Hot Air Balloon

RISE WITH
THE SUN

The Mara From Above

The hot air balloon launches from the plains before first light, drifting up as the sun comes over the horizon and the Mara begins to wake. From a thousand feet, the landscape opens out in every direction, the herds moving below, the rivers cutting across the savannah, the light shifting minute by minute as the day takes hold. Flights last around an hour, guided by the wind. There is no engine and no schedule, only the slow rise and drift across one of the most extraordinary stretches of country in Africa. Hot air balloon experiences are available at Wilder's Masai Mara properties and at Lerai Safari Camp. For many guests, it is the moment that defines the trip.

Breakfast On The Plains

The balloon lands somewhere in the open plains, the exact spot decided by the wind. A table is already waiting. Champagne is poured, and a full bush breakfast is served under the open sky, surrounded by the country you have just spent the morning floating above. The tradition of champagne after a balloon flight goes back to the earliest days of ballooning in eighteenth-century France, when pilots would offer it to the farmers whose fields they landed in. The custom has stayed, the setting has changed, and the moment remains one of the simple pleasures of a Kenyan safari: a long breakfast in the open, with no walls and no hurry. On the way back to camp, guests have the option of a short game drive, turning the return into one final pass through the wildlife of the morning.

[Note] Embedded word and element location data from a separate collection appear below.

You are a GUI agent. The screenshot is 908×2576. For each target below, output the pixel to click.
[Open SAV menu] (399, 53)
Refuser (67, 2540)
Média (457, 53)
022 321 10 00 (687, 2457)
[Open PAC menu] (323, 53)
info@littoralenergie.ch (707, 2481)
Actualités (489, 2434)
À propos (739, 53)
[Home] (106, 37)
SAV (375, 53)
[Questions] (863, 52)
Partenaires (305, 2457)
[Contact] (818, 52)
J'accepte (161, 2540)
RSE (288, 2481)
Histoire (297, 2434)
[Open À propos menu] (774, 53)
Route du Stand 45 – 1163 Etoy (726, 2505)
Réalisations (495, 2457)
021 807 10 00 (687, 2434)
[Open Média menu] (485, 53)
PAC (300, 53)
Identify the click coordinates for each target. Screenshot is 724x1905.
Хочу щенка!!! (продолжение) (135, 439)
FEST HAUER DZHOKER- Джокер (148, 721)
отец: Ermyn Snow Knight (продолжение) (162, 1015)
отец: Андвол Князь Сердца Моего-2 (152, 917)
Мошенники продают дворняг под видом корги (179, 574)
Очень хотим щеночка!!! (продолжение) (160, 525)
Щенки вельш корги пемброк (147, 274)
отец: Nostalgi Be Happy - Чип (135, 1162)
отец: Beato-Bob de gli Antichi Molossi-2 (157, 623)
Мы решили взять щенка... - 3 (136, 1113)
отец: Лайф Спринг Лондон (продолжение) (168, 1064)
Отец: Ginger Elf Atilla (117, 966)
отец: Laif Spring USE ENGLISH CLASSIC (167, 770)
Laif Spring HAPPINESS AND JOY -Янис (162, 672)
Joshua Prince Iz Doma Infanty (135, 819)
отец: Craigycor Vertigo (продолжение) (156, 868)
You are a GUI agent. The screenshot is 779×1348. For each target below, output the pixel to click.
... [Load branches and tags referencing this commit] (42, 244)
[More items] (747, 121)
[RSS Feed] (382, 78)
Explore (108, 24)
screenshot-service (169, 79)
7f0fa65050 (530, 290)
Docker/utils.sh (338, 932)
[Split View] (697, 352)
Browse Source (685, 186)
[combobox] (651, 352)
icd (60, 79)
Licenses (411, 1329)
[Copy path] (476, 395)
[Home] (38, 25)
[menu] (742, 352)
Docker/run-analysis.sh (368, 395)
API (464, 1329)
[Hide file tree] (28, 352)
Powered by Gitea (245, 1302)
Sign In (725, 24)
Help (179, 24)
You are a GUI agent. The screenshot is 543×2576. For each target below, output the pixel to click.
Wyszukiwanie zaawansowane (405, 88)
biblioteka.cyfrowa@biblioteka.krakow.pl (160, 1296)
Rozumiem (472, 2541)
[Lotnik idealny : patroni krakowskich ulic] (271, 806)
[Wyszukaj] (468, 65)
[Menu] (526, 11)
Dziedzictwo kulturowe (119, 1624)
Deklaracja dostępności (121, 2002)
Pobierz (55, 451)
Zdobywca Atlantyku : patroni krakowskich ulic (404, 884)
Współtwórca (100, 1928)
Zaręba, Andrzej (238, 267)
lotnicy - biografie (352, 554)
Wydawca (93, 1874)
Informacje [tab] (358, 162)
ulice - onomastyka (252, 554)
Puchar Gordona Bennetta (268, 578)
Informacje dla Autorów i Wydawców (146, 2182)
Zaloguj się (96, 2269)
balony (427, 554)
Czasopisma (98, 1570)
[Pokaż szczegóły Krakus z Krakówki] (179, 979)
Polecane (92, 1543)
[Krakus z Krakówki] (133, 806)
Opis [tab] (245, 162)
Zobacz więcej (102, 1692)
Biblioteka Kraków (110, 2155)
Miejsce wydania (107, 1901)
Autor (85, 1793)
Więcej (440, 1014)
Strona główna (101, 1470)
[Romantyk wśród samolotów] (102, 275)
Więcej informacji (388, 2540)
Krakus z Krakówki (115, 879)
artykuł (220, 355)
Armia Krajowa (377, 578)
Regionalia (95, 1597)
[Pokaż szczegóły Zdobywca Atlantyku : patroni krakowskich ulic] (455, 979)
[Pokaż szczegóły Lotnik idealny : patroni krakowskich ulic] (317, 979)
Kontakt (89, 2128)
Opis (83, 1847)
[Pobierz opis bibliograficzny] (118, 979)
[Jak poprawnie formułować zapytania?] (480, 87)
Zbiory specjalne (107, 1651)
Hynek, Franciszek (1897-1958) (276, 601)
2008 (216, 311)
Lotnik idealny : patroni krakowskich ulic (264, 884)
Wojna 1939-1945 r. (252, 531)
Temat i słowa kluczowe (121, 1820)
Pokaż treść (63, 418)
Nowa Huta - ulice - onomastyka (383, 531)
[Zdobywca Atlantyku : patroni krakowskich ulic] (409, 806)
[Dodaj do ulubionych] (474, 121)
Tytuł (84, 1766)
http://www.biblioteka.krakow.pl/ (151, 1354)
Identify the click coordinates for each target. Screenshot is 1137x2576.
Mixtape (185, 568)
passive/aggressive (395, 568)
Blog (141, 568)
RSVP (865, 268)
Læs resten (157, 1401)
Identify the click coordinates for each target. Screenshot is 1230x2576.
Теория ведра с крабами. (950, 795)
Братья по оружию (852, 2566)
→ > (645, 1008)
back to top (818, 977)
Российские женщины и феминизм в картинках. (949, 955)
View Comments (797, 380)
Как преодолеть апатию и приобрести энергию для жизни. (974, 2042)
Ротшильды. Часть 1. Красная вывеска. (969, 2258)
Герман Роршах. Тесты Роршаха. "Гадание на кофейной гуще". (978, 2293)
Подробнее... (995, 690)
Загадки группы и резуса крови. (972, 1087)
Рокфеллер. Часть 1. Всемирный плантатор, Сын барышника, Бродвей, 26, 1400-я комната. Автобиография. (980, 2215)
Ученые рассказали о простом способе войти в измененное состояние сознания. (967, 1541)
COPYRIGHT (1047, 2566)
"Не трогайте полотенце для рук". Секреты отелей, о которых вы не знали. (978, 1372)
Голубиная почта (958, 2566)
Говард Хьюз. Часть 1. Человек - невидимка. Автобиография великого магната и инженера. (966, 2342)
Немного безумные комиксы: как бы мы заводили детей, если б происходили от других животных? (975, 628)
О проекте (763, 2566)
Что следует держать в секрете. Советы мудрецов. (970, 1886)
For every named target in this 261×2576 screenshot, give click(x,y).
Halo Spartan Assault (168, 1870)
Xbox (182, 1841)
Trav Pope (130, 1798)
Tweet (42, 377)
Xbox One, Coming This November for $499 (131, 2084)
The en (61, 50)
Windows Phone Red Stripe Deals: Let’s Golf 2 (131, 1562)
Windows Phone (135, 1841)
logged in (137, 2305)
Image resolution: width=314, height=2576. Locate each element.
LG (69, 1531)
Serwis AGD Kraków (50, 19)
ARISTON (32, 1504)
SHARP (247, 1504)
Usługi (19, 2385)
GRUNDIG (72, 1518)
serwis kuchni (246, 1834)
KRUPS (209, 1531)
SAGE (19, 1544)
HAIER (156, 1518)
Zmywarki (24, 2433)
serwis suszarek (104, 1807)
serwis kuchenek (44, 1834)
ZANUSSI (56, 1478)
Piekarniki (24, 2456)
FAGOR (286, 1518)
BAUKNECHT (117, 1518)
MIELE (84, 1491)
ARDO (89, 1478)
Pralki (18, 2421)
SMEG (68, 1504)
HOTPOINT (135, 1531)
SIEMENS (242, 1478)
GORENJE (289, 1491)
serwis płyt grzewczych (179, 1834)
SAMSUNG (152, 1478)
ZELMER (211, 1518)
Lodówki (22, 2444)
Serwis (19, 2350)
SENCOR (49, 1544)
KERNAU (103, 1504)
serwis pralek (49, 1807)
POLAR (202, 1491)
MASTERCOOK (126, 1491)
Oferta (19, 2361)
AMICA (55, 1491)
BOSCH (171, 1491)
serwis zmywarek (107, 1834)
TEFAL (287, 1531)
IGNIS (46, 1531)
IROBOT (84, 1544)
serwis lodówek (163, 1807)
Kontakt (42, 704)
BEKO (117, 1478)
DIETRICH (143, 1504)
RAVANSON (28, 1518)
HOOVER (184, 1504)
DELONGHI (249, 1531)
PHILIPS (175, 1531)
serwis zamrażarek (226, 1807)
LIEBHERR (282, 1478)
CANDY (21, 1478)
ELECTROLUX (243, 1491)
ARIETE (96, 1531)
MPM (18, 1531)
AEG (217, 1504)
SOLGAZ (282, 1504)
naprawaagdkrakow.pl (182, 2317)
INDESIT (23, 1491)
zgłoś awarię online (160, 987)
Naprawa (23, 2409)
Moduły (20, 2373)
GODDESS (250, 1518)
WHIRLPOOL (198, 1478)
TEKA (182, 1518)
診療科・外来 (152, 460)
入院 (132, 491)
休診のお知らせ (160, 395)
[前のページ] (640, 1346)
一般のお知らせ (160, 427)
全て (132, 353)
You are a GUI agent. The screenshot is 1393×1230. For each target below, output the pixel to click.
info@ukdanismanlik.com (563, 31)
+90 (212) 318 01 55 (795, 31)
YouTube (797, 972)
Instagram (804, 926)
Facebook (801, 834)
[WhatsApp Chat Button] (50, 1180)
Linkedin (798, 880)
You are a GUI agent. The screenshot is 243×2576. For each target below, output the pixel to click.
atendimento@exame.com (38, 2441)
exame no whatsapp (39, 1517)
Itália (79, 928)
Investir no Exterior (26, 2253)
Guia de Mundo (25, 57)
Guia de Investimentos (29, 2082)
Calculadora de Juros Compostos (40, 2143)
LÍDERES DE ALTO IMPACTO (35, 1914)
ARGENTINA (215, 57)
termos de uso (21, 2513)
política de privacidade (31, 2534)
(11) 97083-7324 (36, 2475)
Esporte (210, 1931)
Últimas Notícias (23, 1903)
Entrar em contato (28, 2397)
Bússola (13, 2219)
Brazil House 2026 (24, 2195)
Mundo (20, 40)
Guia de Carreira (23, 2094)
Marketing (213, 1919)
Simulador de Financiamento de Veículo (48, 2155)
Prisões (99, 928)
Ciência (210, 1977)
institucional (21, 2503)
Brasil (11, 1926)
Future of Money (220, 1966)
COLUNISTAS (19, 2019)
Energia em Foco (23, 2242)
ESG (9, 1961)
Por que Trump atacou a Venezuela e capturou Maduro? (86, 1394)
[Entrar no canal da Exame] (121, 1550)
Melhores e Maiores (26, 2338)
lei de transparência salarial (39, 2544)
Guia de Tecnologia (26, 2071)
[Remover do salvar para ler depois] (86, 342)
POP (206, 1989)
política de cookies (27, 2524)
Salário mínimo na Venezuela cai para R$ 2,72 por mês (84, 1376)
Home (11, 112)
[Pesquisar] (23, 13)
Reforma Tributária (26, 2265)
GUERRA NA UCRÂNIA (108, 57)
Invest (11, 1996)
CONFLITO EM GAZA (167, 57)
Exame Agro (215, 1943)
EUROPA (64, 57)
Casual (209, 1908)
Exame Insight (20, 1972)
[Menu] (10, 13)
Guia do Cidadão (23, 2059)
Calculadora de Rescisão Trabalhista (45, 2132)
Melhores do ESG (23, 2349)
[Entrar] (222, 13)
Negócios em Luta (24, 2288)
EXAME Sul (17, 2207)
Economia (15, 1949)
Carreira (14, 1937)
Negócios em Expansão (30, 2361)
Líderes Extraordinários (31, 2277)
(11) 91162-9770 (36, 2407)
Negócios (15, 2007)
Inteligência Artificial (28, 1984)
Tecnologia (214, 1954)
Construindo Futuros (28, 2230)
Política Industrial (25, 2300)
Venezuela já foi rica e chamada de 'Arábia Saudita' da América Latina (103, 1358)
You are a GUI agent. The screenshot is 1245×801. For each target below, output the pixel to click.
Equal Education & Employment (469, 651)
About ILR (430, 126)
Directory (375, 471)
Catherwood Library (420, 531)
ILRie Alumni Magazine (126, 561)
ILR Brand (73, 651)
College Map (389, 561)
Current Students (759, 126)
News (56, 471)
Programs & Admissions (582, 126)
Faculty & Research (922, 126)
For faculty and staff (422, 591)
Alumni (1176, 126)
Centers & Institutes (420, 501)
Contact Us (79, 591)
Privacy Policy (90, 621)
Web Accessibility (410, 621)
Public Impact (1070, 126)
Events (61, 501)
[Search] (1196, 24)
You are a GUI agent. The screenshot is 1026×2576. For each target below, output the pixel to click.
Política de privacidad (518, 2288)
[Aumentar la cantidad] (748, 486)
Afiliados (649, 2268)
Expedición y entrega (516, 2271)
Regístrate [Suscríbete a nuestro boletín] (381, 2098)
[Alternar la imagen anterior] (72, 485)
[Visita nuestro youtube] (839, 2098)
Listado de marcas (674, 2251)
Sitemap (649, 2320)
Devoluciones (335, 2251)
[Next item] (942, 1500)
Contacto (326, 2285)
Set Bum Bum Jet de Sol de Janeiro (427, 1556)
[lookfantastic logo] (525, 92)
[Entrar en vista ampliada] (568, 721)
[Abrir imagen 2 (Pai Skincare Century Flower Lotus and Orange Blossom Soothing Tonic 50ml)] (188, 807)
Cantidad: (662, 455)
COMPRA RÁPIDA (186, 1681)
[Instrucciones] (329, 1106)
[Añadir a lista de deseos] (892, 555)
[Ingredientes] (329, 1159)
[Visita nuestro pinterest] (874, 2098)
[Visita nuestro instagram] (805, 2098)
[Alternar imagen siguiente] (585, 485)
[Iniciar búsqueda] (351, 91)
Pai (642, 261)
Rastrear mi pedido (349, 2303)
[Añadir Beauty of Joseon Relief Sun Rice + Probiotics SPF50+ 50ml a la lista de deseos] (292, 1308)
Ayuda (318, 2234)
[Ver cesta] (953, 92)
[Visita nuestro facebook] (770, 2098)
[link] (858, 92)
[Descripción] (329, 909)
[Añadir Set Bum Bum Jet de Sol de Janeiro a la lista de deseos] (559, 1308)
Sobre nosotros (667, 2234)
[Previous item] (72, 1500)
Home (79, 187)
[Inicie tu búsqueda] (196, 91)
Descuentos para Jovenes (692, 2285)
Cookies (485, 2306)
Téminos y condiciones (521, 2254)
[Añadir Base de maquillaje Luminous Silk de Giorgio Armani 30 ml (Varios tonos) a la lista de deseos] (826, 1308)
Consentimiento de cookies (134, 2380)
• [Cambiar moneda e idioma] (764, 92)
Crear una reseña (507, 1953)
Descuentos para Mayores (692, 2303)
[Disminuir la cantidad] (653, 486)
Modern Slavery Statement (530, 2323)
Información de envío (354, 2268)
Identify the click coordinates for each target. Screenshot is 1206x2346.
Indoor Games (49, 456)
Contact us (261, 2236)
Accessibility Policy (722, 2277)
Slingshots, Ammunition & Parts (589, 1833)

History Of The Hot Air Balloon

The first manned hot air balloon flight took place over Paris on 21 November 1783, in a balloon designed by the Montgolfier brothers, two papermakers from Annonay in southern France. The flight lasted twenty-five minutes and covered just over five miles. It was the beginning of human flight, and for the next two centuries, ballooning remained a pursuit of adventurers, scientists, and the occasional military expedition. The arrival of the balloon in the Masai Mara came much later. In 1976, the wildlife filmmaker Alan Root launched the first balloon safari in the Mara from Keekorok Lodge, opening a way to see the reserve from the air that had not existed before. Other operators followed through the late 1970s and 1980s, and balloon safaris have run continuously over the Mara ever since.